What you have to do. Your response should contain every line from the data below that holds the string "Switch".

Data entries:
.....
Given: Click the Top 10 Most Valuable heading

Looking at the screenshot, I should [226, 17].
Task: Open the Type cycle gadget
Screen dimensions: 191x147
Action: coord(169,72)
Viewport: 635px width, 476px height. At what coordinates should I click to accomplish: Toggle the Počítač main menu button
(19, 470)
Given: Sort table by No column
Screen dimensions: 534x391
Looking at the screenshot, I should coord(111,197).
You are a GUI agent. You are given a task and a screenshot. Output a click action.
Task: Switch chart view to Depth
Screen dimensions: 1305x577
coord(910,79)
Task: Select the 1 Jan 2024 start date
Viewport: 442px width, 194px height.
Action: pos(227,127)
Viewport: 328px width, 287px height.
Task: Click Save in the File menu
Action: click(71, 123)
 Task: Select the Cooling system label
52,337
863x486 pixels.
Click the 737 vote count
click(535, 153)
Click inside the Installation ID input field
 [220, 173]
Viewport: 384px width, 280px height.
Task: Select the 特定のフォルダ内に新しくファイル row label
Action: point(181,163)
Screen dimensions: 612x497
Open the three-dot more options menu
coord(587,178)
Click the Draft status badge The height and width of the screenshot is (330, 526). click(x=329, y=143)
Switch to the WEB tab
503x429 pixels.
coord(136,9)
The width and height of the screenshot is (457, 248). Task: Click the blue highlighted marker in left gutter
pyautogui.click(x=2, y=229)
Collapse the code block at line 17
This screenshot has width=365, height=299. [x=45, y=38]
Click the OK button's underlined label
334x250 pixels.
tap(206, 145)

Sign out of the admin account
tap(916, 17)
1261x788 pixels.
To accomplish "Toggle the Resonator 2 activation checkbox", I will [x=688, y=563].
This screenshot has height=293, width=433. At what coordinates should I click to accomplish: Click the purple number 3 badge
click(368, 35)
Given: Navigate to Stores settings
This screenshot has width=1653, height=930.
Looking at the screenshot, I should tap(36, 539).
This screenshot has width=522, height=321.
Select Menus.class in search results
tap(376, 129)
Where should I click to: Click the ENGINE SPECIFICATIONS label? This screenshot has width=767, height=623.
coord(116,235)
.....
Worked solution.
Task: Switch chart view to Depth
Switch to the WEB tab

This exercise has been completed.